There’s no big “Big Food” company interested in organics: organic ingredients are more demanding on the supply chain, costlier, and in comparatively short supply. They use “organic” as a marketing term to hopefully reach a wider audience of what I (and they?) would classify as interested but not committed consumers. Not many people that truly eat/live an organic lifestyle will ever trust a big corporation to fill their organic food basket. So for smaller producers and specialty retailers the more large corporate involvement from otherwise non-organic brands, the more their message will get muddled and drowned out.

Given that the NOSB is part of the USDA, an agency endlessly accused of having a revolving door for Monsanto execs, can there be any question that this is financially motivated move designed to support the interests of big business?

M. Jericho Banks PhD
M. Jericho Banks PhD
11 years ago

What’s the big deal about organic? Has the term, when applied properly or even improperly, proven to be beneficial in any way whatsoever? Or, is it just a kumbaya, feel-good term that some automatically and emotionally buy into? From the article by Bern Hurst, the jury is still waaaay out.

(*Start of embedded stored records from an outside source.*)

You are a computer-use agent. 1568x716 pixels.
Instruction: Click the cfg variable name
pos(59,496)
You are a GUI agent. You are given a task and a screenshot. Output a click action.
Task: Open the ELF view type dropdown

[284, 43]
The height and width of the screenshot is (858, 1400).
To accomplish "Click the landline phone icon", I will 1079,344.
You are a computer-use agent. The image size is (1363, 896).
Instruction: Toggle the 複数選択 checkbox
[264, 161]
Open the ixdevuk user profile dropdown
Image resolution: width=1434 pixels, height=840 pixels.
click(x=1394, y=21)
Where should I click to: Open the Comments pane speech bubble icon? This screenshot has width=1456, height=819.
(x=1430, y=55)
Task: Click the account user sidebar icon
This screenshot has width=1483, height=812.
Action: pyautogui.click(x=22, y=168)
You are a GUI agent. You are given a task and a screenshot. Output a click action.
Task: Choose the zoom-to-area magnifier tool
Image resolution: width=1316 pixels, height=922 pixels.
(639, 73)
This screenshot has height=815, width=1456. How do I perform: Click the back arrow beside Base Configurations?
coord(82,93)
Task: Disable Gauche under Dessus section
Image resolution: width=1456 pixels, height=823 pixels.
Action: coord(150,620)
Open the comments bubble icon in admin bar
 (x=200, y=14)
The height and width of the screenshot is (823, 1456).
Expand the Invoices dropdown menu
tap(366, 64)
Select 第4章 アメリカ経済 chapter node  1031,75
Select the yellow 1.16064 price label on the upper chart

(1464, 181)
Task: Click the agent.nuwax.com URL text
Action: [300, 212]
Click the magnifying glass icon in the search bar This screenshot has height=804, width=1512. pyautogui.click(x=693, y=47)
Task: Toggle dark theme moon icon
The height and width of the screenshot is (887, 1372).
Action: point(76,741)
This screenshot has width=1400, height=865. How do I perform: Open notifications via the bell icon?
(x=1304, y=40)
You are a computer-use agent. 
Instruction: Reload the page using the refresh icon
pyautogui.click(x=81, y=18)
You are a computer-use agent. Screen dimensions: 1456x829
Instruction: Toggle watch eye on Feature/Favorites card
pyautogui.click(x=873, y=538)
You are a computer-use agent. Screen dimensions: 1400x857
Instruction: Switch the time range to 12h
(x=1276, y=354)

And the advocacy groups involved, with names like “Cornucopia” and “Holistic,” gives one pause.

The appellation, “organic,” should be as closely guarded and protected as wine appellations such as “Champagne.” And it should be guarded and protected for a reason. Here are the questions to consider: First, what constitutes “organic?” Does it have to do with growing, preparation for selling, or other? Does it have similar requirements as “kosher?” Does a government Rabbi have to bless it?

Second, what are the proven health benefits of “organic” products? There are none.

Third and last, what are the proven farming benefits of “organic” guidance in raising crops or husbanding livestock? There is no such verification extant.

“Organic” is simply a label, bought and paid for, for as long as the buying public falls for it. Heck, they don’t even know what “organic” means.